Saturday, February 28, 2009

From hoochie mama to just plain mama

I finally did it. I cleaned out a section of my closet to put up the maternity clothes (up til now, they've been sitting in a hamper). As I'm taking each hoochie shirt off it's hanger, memories of bar/club hopping came racing into my head. Hm, this green wrap that can't be worn with a bra. I remember the comments from the girls about what a slut I am. Haha. Ooh. I love this red top. I've worn it to every opening of a new club. Definitely my lucky top. Ah. Yes. The black, cowl neck, halter top. I wore that on my first date with BWB. We made out in this top.

The more shirts I pulled, the sadder I got. I finally broke down and cried for 30 minutes. Don't get me wrong, I am happy to leave the uncertain 20's behind. I am thrilled to be married to a wonderful guy and I am ecstatic about Caleb. But a part of me misses that girl. The care-free, independent, will do any dare girl. BWB seems to think that I shouldn't throw the tops away and that I could wear them again. What? Where would I wear them to? Caleb's teacher-parent conference? His recital? The PTA meetings? Besides, I look down and mock women who have kids and still dress like they're single. There's a difference between sexy and old whore, people. Demi Moore is sexy, someone I want to emulate. Pamela Anderson is an old whore, NOT someone I want to emulate.

Maybe I'll keep them and wear them for Craig. I'll be his old whore.

Thursday, February 19, 2009

"Look at me...I'm special"

I'm not sure why this behavior bothers me. I attended a training session this morning given by our resident corporate trainer, who just got married recently and is pregnant. Before class started, she made the announcement, "In case you're wondering, yes, I am pregnant." What on earth would make someone do this? Because I wasn't wondering. And now I'm slightly annoyed that you think you're so special that we all have to pay attention to you and your singularly unique situation.

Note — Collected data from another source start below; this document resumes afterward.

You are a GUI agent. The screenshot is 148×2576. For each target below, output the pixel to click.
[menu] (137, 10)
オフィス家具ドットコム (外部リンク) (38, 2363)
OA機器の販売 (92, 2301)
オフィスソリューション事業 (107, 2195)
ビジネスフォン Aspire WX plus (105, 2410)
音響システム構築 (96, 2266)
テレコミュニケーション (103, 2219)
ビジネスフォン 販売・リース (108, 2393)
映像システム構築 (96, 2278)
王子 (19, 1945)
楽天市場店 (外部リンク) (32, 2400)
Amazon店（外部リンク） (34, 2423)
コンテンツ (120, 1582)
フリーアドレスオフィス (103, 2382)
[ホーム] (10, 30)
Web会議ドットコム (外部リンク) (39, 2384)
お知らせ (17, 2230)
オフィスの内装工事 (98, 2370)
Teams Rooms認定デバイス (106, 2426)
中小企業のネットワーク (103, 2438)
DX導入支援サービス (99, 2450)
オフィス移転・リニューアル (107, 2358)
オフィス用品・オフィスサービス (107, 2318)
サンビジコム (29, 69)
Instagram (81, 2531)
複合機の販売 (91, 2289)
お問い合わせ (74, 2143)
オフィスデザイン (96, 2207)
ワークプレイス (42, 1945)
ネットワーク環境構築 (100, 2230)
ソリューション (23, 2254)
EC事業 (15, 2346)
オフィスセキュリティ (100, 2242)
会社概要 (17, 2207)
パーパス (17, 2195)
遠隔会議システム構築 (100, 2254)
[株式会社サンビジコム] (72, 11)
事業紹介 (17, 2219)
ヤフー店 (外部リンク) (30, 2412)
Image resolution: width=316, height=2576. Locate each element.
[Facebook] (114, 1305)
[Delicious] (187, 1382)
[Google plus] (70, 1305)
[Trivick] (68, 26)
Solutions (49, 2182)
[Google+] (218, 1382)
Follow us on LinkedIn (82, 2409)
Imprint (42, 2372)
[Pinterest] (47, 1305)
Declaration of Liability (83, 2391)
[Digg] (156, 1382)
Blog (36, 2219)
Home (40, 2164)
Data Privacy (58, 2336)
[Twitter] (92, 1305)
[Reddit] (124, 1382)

Tuesday, February 17, 2009

Monday, February 16, 2009

Baby-R-Us now sells pussy

We have a wide assortment of the best pussies around...

What the??? I was trying to call the Baby-R-Us customer service line to inquire about a gift I bought Mai. I hung up and checked their website again. They listed both the Toys-r-Us and Baby-r-Us numbers as 1-800-toysrus and 1-888-babyrus respectively. In my pregnant state, I did not realize that the Baby-r-Us number started with a 888 and not 800. The 1-800-babyrus goes to a sex line. I wonder how many people made that mistake and exactly how much money I'm going to be charged for the 10 seconds I was on.

Thursday, February 12, 2009

More meds

After about a month of being on a restricted diet to control my GD, my doc finally prescribed Glyburide to help. Of course I still have to limit my sugar intake, and eat more veggies and protein, but now the glucose readings are much lower than before. Yah.

Tuesday, February 3, 2009

Useless Reviews

I love that I can read reviews of products I want to buy ahead of time. About 80% of all my research comes from reviews, editors and users alike. Editor reviews are great but sometimes they are a little over your head, especially when it comes to electronics. Which is why I love user reviews. The only problem? Sometimes, they are completely useless. Like today, I'm reading reviews on a convertible crib I'm thinking of getting/registering for. 103 reviews and none a single one of them are by people who have used it! I see reviews for whether the espresso color really is espresso or a dark cherry. I see reviews for how long it took to put the crib together (while that is a little bit useful, why is the putting together alone deserves 5 stars???). I see reviews about the store's handling of returns. There's even one that griped about the fact she couldn't find instructions anywhere. Really? You needed to write a review of the product based on that? In the 11 pages of reviews, not one wrote whether their kid like or dislike the crib. Whether or not the rail that slides down gave them trouble. So until I find something more substantial than "It took me 1 hour and 15 minutes to put it together", I think I'll pass.